The normal steps for creating a dimension are defined below and are covered in this chapter. The steps are:
- Identify the source transactional data that will constitute the dimension. If the data is sourced from multiple tables, ascertain if a join between the source tables is possible, or if a series of lookups would be a better option.
- Using the 'drag and drop' functionality, drag the load table that is the primary source of information for the dimension into a dimension target. Refer to Building a Dimension for details.
- If only one table is being sourced and most of the columns are to be used (or if prototyping) you can select the auto create option to build and load the dimension and skip the next 4 steps. Refer to Building a Dimension for details.
- Add columns from other load tables if required. Refer to Building a Dimension for details.
- Create the dimension table in the database. Refer to Building a Dimension for details.
- Build the update procedure. Refer to Generating the Dimension Update Procedure for details.
- Run the update procedure and analyze the results. Refer to Dimension Initial Build for details.
- Modify the update procedure as required. Refer to Dimension Initial Build for details.
Dimension Keys
Dimensions have two types of keys that we will refer to frequently. These are the Business Key and the Artificial Key. A definition of these two key types follows:
Artificial Key
The artificial key is the unique identifier that is used to join a dimension record to a Fact table. When joining dimensions to Fact tables it would be possible to perform the join using the business key. For Fact tables with a large number of records this however would result in slow query times and very large indexes. As query time is one of our key drivers in data warehouse implementations, the best answer is to always use some form of artificial key. A price is paid in the additional processing required to build the Fact table rows, but this is offset by the reduced query times and index sizes.
The artificial key is an integer and is built sequentially from 1 upwards.
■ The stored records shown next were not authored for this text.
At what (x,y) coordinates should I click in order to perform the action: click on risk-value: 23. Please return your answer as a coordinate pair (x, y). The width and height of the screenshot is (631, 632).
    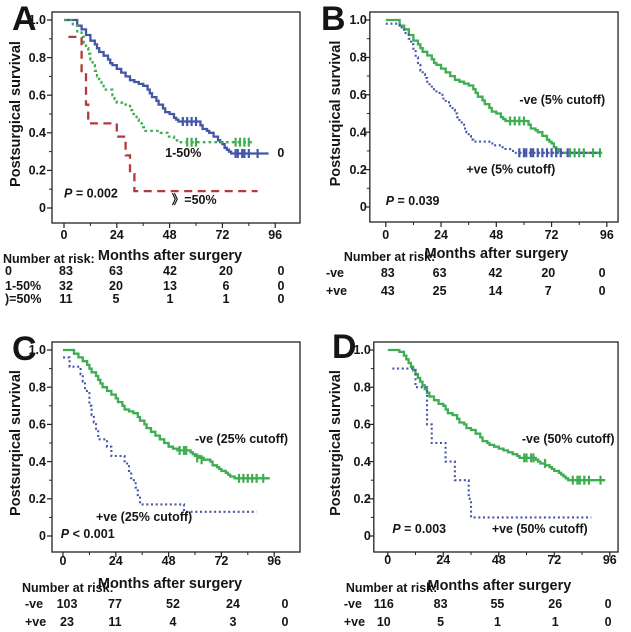
    Looking at the image, I should click on (67, 622).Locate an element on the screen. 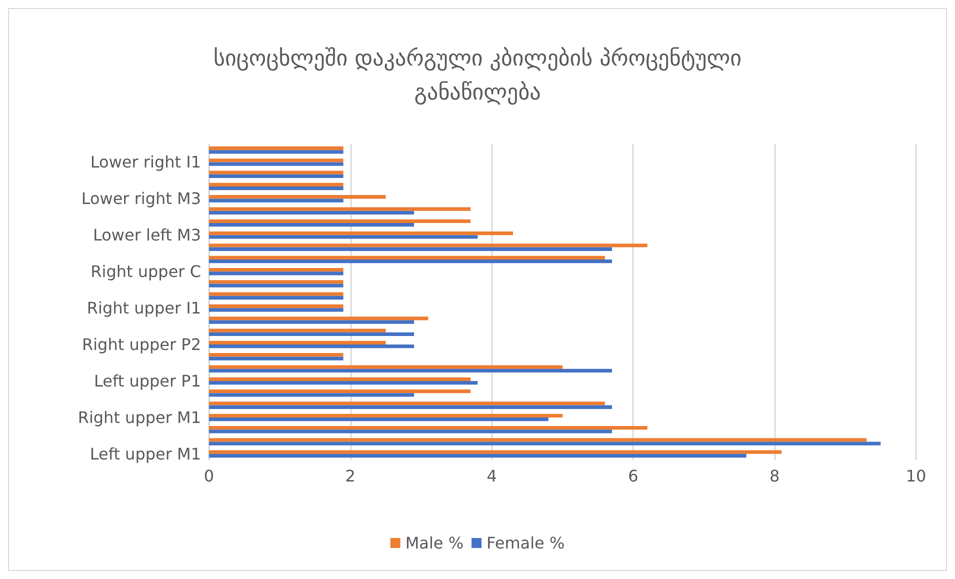 The image size is (955, 579). legend-label: Female % is located at coordinates (526, 543).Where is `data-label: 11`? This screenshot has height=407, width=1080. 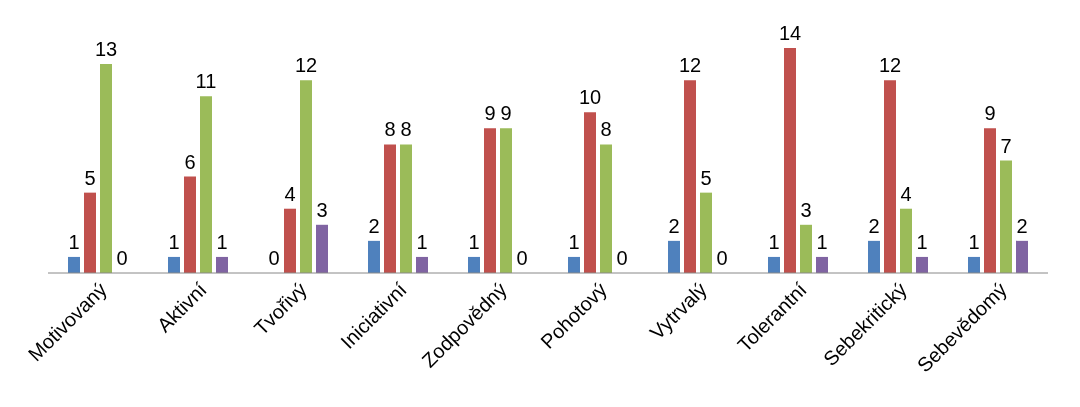
data-label: 11 is located at coordinates (206, 82).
Refer to Dimension Artificial Keys for a more detailed explanation. An artificial key is sometimes referred to as a surrogate key.
Business Key
The business key is the column or columns that uniquely identify a record within the dimension. Where the dimension maps back to a single or a main table in the source system, it is usually possible to ascertain the business key by looking at the unique keys for that source table. Some people refer to the business key as the natural key. Examples of business keys are:
- The product SKU in a product dimension
- The customer code in a customer dimension
- The calendar date in a date dimension
- The 24 hour time in a time dimension (i.e. HHMM) (e.g.1710)
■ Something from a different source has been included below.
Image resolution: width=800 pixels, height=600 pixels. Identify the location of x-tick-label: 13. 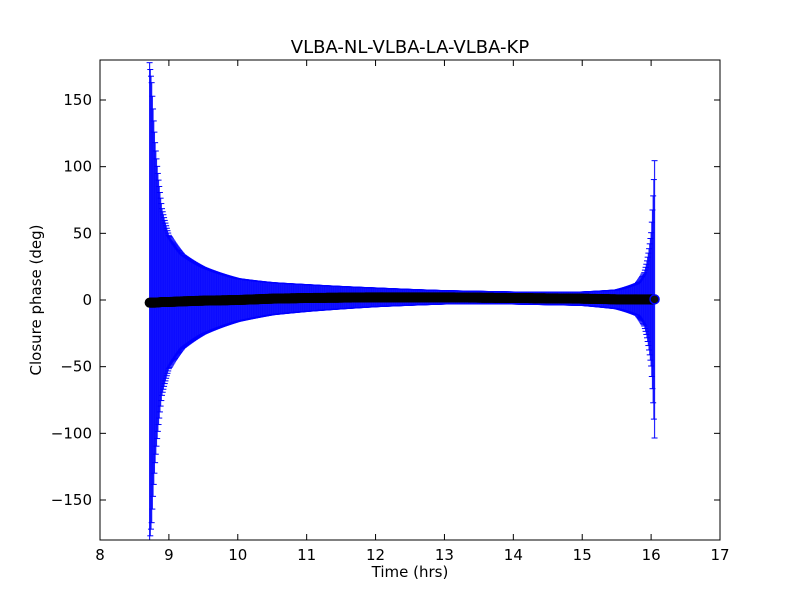
(444, 555). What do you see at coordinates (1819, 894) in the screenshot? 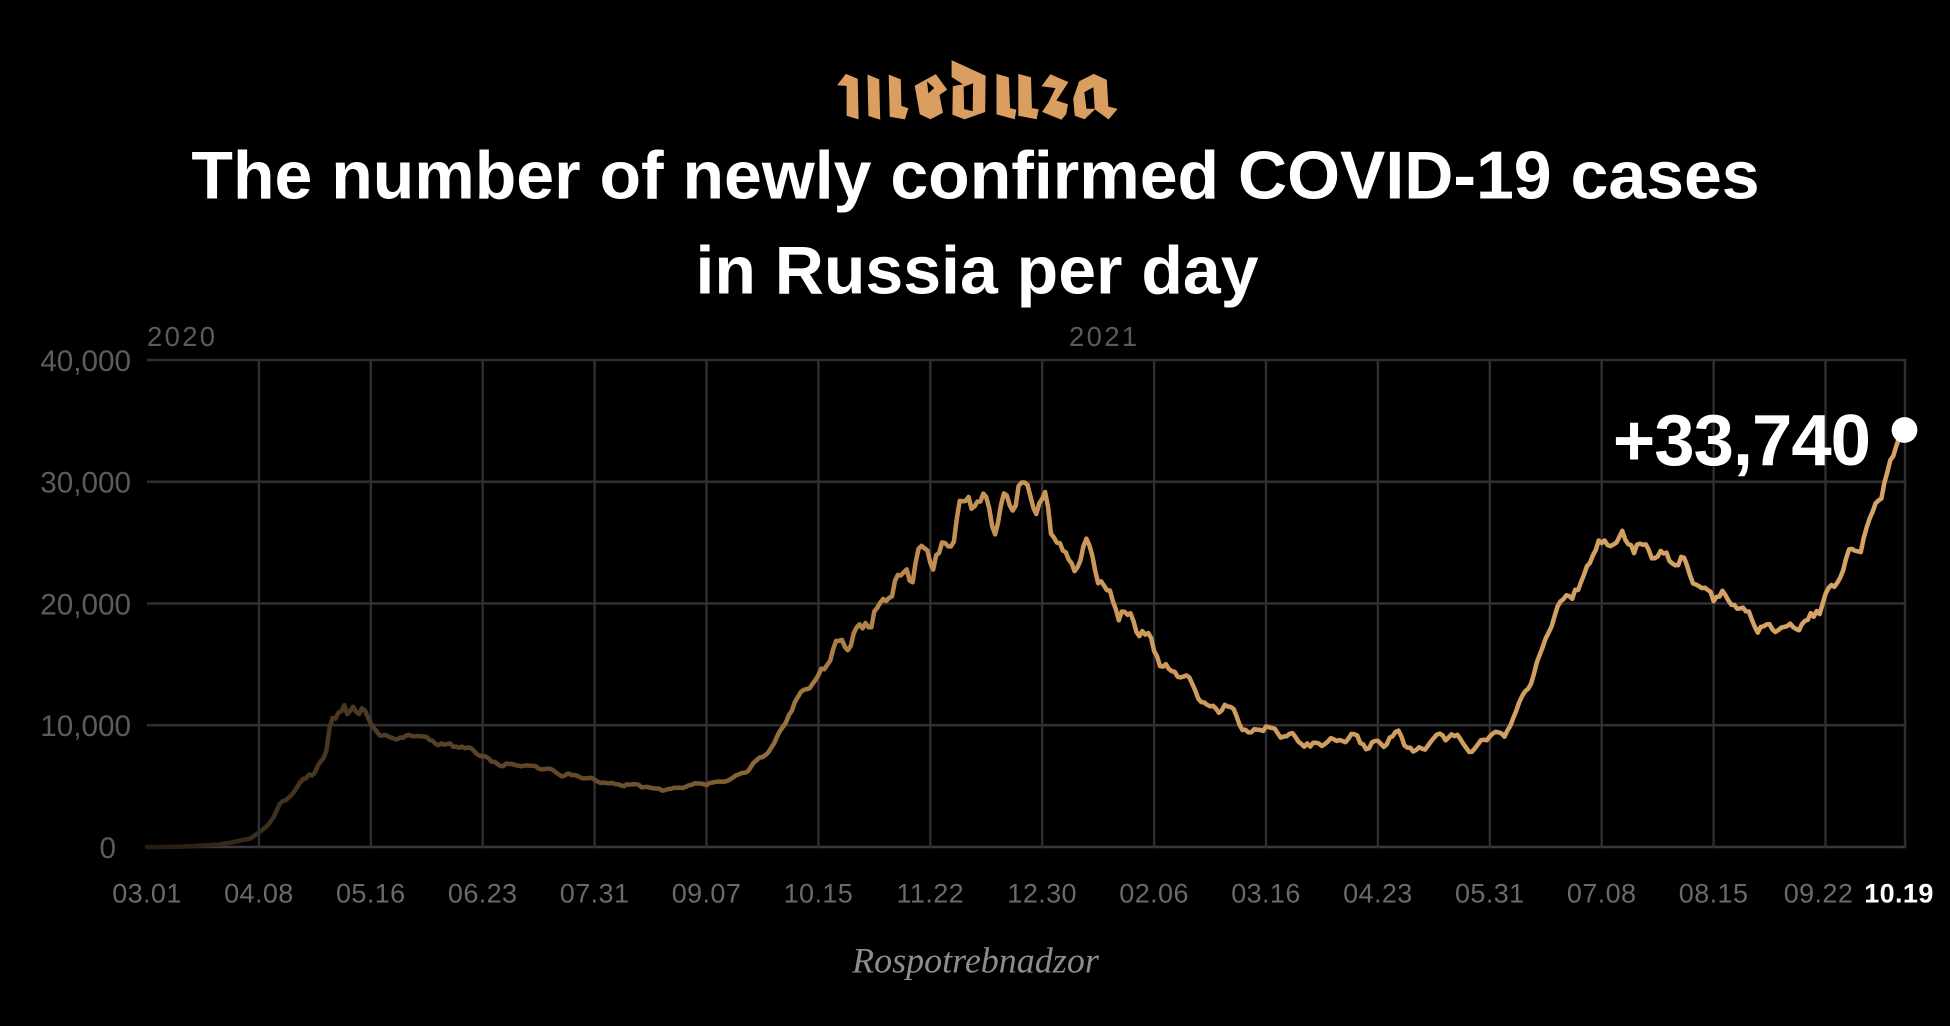
I see `svg-text: 09.22` at bounding box center [1819, 894].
- The airport short code in an airport dimension.
It is assumed that business keys will never be NULL. If a null value is possible in a business key then the generated code will need to be modified to handle the null value by assigning some default value.
For example the 'Where' clause in a dimension update may become:
- SQL Server: Where isnull(business_key,'N/A') = isnull(v_LoadRec.business_key,'N/A')
- DB2: Where coalesce(business_key,'N/A') = coalesce(v_LoadRec.business_key,'N/A')
Business keys are assumed to never be Null. If they could be null it is best to transform them to some value before dimension or stage table update. If this is not done, an unmodified update will probably fail with a duplicate key error on the business key index.